— Start —

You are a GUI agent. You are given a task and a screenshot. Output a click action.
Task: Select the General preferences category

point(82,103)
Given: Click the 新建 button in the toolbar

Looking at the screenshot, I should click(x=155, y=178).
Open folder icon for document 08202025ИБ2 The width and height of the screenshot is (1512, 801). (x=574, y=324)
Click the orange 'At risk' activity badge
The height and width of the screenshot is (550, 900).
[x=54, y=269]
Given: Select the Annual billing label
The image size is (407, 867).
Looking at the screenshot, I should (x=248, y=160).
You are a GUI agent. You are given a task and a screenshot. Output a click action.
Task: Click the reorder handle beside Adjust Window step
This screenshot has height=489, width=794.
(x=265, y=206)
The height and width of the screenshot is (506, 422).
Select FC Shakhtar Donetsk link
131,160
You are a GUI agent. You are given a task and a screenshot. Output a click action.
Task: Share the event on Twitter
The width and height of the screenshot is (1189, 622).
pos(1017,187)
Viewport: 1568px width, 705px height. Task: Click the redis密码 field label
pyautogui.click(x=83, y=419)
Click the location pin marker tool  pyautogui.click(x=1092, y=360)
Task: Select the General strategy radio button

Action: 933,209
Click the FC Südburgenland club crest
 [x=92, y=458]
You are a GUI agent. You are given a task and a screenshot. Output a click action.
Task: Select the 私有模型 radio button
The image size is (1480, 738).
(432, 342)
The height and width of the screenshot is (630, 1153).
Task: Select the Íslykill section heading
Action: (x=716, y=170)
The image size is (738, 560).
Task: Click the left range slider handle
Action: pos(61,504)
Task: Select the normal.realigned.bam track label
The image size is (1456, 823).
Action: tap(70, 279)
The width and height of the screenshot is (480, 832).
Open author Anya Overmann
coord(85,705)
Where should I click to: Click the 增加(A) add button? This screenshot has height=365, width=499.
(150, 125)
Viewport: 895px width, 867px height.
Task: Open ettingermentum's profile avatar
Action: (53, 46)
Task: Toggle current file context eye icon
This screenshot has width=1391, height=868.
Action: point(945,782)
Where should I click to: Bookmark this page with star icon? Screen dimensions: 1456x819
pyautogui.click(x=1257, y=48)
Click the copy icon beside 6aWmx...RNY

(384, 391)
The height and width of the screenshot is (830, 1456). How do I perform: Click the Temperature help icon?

— End —

» **What the task requires**:
How many lines above contain the string "General" with matching case? Reply with the number alone.

» **Result below**:
2